I was rebuilding myself—one creative act at a time.
Making as a Form of Healing
Burnout doesn’t live only in your thoughts. It lives in your body.
The repetition of brush strokes, the physicality of building furniture, the focus required to design something from scratch—all of it slowed my breathing and brought me back into myself. Making became my form of regulation. Not therapy in a clinical sense, but therapy all the same.
It’s no coincidence that creative expression is often linked to emotional well-being. According to the American Art Therapy Association, engaging in art-making can help people process stress, regulate emotions, and improve overall mental health. When you create, you’re not just producing something—you’re releasing something too.
My home became the place where my nervous system could finally exhale.
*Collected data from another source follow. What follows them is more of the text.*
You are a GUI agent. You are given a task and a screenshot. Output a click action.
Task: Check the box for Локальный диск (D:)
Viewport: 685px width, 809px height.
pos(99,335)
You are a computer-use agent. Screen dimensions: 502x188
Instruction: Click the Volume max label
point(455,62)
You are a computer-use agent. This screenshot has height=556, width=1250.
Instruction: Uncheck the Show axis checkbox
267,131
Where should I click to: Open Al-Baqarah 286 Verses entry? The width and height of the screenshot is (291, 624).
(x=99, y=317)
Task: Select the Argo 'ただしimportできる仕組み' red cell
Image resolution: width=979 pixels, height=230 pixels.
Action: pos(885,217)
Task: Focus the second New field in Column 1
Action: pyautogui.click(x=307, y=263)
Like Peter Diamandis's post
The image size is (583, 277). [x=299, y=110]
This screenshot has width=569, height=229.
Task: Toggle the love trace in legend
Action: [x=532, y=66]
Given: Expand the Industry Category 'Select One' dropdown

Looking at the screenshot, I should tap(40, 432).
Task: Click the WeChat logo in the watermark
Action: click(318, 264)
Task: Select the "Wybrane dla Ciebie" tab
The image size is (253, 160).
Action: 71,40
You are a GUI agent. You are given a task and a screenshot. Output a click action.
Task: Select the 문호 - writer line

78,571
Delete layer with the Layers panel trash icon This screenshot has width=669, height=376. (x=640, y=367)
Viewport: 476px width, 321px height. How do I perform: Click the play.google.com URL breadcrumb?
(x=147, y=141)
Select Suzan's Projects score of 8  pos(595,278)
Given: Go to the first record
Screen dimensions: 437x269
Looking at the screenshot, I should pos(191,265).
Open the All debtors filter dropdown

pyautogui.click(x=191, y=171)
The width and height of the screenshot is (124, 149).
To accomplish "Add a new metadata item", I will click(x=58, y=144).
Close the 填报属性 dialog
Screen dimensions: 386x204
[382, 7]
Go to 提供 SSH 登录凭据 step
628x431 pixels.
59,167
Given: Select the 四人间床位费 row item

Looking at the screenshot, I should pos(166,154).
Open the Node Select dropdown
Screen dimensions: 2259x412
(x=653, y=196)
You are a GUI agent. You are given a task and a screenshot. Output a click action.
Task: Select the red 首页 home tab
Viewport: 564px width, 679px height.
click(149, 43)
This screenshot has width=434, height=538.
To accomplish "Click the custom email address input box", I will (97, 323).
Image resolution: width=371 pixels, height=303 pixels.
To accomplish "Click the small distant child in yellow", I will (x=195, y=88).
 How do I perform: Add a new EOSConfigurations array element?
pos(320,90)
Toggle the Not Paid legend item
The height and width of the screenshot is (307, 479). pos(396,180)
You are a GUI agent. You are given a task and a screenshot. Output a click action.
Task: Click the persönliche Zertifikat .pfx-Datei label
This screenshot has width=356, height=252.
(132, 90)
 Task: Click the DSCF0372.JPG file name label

Every room reflected a season. The art on the walls wasn’t décor—it was evidence. Evidence of what I had survived. Evidence of what I was learning to trust. My DNA is embedded in my home quite literally. Each piece carries memory, emotion, and intention.
Why Sanctuary Matters
Your environment does more than hold your belongings—it shapes how you feel. Research has shown that housing environments can influence emotional well-being and a sense of psychological safety (Riva, 2022). When your surroundings are chaotic, your nervous system often follows. When your space supports calm, clarity becomes more accessible.
This is why sanctuary matters.
Creating a sanctuary isn’t about perfection. It’s about intention. It’s about designing a space that works with you instead of against you. A space that allows you to rest, reflect, and restore—not just exist between obligations.
As my home softened, so did I. As my space became more intentional, my boundaries followed. I stopped creating from urgency and started creating from alignment.
When Healing Finds Its Direction
At some point, quietly and without strategy, people began asking questions.
Where did you get that table?
Who made that piece?
Why does your home feel like a gallery instead of just a living space?
Without realizing it at first, I had begun turning my home into a personal art gallery. Not in a precious or untouchable way, but in a lived-in, conversational one. Every piece told a story. Every room held intention. The furniture, the artwork, the pillows—they weren’t just decorative objects. They were conversation starters. Reflections. Invitations.
My home wasn’t styled to impress—it was curated to express.
Friends didn’t just notice the pieces; they felt the energy of the space. They lingered. They asked questions. They saw themselves in it. What I had created for myself—out of necessity, out of healing—was resonating beyond my walls.
That’s when it became clear: what began as art therapy had evolved into purpose.
I didn’t start with a business plan. I started with a need to feel whole again. But as my home became a gallery of my healing, it also became the blueprint for my brand. The same belief guided both: that home should be expressive, personal, and layered with meaning.
Eventually, that belief took shape as my home décor business—built on the idea that your space can tell your story, spark conversation, and feel deeply personal. Not as a pivot, but as a continuation.
The business was never the point.
Healing was.
The business simply grew from that place.
Coming Home Fully
Spring is often described as a season of renewal, but it’s also a season of remembering. Remembering who you are when you’re no longer in survival mode. Remembering that rest and beauty are not rewards—you don’t have to earn them.
If you’ve been tired, overwhelmed, or disconnected, know this: your home can become an ally. You don’t need a perfect plan or a dramatic transformation. You need permission to create a space that reflects who you are now.
Start small. A canvas. A corner. A color that brings you peace.
These are not minor acts. They are gestures of care. Of reclamation. Of alignment.
And sometimes, when you listen closely to what your hands are making, you’ll realize they’re leading you exactly where you’re meant to go.